オフィスのデザインは会社のイメージを決める大きな意思決定となるので、新しいオフィスに移転する際やオフィスデザインを変更する際の業者選びはとても大切です。コストやデザイン面など理想的な条件のデザインに出会うには、1社だけではなく複数のデザイン提案を見ると効果的です。

依頼する会社が多すぎると選定のタイミングで大変になってしまうので、一般的には3〜4社に絞って依頼します。コンペに参加してもらった会社と必ずしも契約する必要はないので安心して依頼しましょう。条件に合わない会社を途中で断ったり、違う会社を参加させたりすることもできます。とはいえ失礼な対応をしてしまうと自社の悪い評判を広めることにもなりますので、節度ある対応を心がけましょう。

入札、相見積との違い

複数の見積提案を依頼しようと思ったときにわかりにくいのが「入札」と「相見積」の違いです。オフィスのデザインコンペでは、どちらを利用すればいいのでしょうか。入札と相見積の違いを確認してみましょう。

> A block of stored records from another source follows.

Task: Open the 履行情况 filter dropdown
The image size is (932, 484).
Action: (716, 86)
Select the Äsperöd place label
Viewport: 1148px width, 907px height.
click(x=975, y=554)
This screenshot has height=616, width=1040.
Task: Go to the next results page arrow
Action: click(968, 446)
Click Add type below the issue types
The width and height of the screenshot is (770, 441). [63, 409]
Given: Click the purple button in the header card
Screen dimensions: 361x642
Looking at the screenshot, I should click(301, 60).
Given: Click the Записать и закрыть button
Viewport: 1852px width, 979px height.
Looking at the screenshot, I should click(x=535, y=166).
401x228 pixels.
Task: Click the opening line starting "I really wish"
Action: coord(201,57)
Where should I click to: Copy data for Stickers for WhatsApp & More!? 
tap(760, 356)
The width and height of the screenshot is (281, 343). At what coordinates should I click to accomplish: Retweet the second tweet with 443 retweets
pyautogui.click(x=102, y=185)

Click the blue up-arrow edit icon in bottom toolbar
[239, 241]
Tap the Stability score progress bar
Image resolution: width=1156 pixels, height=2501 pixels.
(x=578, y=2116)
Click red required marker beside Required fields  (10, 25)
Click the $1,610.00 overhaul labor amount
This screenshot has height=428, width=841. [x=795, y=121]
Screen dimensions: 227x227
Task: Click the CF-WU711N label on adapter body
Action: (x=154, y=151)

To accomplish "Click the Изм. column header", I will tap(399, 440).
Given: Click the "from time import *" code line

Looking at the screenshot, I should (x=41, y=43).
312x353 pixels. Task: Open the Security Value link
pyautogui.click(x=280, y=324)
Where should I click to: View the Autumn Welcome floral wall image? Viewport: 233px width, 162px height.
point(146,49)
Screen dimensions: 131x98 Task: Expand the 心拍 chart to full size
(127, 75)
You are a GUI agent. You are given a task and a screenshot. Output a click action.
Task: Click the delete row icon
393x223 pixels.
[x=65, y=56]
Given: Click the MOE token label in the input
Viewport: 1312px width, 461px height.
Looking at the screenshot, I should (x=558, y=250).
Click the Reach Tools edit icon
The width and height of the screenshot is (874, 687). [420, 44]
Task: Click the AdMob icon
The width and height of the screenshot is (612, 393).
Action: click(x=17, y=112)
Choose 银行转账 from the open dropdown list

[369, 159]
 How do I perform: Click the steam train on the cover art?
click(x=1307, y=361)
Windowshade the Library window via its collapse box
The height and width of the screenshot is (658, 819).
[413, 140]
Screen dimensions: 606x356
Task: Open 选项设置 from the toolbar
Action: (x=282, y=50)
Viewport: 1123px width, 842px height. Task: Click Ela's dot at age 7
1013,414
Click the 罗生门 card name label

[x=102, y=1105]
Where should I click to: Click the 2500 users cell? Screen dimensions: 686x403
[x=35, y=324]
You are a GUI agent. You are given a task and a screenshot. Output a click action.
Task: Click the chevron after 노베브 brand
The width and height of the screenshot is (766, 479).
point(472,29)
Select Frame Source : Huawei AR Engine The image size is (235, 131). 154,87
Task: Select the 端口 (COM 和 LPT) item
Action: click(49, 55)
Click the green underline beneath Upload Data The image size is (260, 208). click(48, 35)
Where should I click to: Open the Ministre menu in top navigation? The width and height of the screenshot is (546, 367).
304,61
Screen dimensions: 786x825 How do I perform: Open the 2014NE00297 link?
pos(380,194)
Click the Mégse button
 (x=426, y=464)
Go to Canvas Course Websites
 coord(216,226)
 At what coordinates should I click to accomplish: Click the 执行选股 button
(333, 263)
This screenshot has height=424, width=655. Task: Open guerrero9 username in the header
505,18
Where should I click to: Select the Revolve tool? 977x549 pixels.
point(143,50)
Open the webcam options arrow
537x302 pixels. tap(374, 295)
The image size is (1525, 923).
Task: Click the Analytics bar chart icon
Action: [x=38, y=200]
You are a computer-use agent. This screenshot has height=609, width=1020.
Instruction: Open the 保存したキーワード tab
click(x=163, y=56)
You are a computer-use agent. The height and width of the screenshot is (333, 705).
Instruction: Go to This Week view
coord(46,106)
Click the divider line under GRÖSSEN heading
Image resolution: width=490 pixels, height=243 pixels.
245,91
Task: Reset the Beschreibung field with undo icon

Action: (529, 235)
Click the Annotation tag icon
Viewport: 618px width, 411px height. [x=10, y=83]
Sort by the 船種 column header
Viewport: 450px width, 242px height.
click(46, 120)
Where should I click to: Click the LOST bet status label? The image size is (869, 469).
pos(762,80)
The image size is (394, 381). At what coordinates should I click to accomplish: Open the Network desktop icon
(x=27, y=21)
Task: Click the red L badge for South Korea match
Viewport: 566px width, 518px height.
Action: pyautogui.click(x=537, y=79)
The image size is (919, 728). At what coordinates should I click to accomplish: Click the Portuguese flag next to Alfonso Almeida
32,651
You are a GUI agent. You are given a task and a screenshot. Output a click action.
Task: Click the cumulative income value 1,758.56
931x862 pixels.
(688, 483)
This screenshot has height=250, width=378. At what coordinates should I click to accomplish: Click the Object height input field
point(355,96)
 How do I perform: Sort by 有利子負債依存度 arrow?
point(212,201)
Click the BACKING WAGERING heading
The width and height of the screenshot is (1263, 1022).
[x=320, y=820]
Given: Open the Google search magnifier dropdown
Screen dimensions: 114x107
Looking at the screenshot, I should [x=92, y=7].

「入札」と「相見積」をわかりやすく説明すると、以下の通りです。

入札複数の業者が提案した見積のなかから最低金額を提示した業者に決めること
相見積1つのプランに対して複数の業者が同じ条件で出した見積を比較すること

一般的にデザインコンペといえば、提案内容も重要となってくるため相見積になります。

コンペでは、各社からデザインコンセプト・レイアウト・パース・見積など移転全体のイメージがわかる提案を受けて、そのなかから最も優れたパートナーを選びます。ただ単に見積金額を低く出した提案が選ばれるわけではなく、クオリティが高く発注者の要望にそった提案かどうかが重視されます。

オフィスデザインコンペを行うメリット・デメリット

コンペは理想のオフィスをつくるための非常によい方法ですが、いい点と悪い点があります。失敗とならないコンペを行うために、メリットとデメリットをくわしく解説していきます。

まずは気になるデメリットから見てみましょう。

デザインコンペのデメリット

主なデメリットは以下の3つがあります。 

コンペの知識と事前の準備が必要になる

まずプロジェクトの全体像を把握して適切な対応をする必要があり、参加するデザイン会社の選定や正確な提案依頼書の作成など、事前の準備が重要になります。そのため主催者側にもある程度の知識が必要です。

コストと時間がかかる

コンペを開催しない場合に比べてコストと時間がかかるのもデメリットのひとつです。結果として品質やデザインを重視することが多く、費用が高くなりやすくなります。加えてコンペフィー(参加報酬)を設定する場合があり、さらにコストがかかります。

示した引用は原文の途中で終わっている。